Es tröstete mich auch nicht, dass Daniel, unser sympathische junge deutsche Reiseführer und seine holländische Freundin Iris, die für den Hotelbetrieb auf dem Schiff verantwortlich ist, die  hinterste Kabine gleich neben meiner belegen, und damit wohl noch stärker vom Lärm betroffen sind. Offenbar haben sie sich daran gewöhnt.

Auch meine beiden alten Reisekollegen Ursula und Christian fühlen sich auf dem Schiff sehr wohl. Mitgeholfen haben dürfte, dass das Paar eine Kabine auf Deck drei im vorderen Schiffsteil bewohnt und vom Motorenlärm eher wenig mitbekommt. 

Chefkoch Clarence, der im Restaurant gerne flambiert. Die Zürcher Feuerpolizei wäre in heller Aufregen....


Die Küchenmannschaft bietet bei den täglich drei Mahlzeiten stets eine ausgezeichnete Auswahl an französischen, italienischen und kongolesischen Gerichten an, begleitet von Wein und Bier und einer  Auswahl von alkoholfreien Getränken.
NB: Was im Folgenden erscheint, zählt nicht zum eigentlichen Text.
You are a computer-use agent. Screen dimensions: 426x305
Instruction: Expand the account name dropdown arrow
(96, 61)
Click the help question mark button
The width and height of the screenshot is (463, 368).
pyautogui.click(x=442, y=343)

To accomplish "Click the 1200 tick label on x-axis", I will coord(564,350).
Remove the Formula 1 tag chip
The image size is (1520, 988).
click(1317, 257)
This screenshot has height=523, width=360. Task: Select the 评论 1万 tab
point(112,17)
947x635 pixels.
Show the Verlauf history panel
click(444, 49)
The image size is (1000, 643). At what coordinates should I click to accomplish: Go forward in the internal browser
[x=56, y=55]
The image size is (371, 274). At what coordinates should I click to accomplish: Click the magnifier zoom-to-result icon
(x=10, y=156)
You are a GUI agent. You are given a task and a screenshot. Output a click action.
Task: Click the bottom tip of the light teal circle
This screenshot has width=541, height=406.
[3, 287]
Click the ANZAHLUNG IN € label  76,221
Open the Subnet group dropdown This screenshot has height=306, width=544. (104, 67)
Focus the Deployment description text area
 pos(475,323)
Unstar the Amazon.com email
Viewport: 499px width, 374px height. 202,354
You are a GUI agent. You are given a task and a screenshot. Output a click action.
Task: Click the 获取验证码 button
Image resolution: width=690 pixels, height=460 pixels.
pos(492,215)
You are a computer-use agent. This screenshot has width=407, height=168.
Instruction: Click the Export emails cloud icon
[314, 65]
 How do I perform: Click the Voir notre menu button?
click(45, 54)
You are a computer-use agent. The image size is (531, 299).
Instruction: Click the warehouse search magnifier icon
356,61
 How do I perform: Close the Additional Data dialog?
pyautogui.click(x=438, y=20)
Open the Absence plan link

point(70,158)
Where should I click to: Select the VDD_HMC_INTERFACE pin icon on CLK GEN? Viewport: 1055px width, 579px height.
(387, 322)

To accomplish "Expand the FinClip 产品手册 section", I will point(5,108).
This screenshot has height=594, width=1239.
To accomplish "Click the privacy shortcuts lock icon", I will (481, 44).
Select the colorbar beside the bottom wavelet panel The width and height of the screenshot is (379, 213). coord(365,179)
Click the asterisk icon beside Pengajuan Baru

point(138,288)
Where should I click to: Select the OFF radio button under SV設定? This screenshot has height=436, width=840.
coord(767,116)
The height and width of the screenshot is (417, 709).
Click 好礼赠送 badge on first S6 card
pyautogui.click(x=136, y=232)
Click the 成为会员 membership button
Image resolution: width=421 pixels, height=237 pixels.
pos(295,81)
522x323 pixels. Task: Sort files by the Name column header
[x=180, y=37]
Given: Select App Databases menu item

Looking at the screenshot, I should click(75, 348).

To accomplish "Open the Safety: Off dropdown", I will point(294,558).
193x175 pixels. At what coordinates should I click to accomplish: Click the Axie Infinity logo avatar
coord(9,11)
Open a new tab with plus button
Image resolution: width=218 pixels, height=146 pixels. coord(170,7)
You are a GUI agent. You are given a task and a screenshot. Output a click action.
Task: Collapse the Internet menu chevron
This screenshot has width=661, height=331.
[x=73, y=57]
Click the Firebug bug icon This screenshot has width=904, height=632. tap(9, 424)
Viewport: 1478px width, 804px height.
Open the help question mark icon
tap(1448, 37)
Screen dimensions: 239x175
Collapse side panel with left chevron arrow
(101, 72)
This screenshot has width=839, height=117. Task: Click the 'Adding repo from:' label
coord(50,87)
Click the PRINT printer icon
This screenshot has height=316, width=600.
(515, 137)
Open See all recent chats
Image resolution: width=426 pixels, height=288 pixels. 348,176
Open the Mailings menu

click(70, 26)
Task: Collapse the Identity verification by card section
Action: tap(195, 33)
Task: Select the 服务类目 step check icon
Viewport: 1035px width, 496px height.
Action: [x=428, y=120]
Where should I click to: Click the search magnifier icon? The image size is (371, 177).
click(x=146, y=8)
Auch die Freiluftbar auf dem obersten Deck ist reichlich bestückt mit Aperitif und Digestif.

Die Leistung der Küchenmannschaft und der Kellner ist aus einem weiteren Grund ausserordentlich. Weil es keinen Aufzug von der Küche in das Restaurant gibt, muss alles von Hand über recht steile Treppen von Deck 1 auf Deck 3 hochgetragen werden. 



Im Element: Der Barman mit seiner Beschallungsanlage.


Zur durchwegs guten Laune an Bord trägen wesentlich die kongolesischen Reiseführer bei, denen ihre Arbeit sichtlich Spass macht. 

Zu ihnen gehört beispielsweise der hochgewachsene Arold, der uns sachkundig die Vogelwelt entlang des Flusses und im Urwald näher bringt und die vielen religiösen Strömungen im Kongo aufzeigt.  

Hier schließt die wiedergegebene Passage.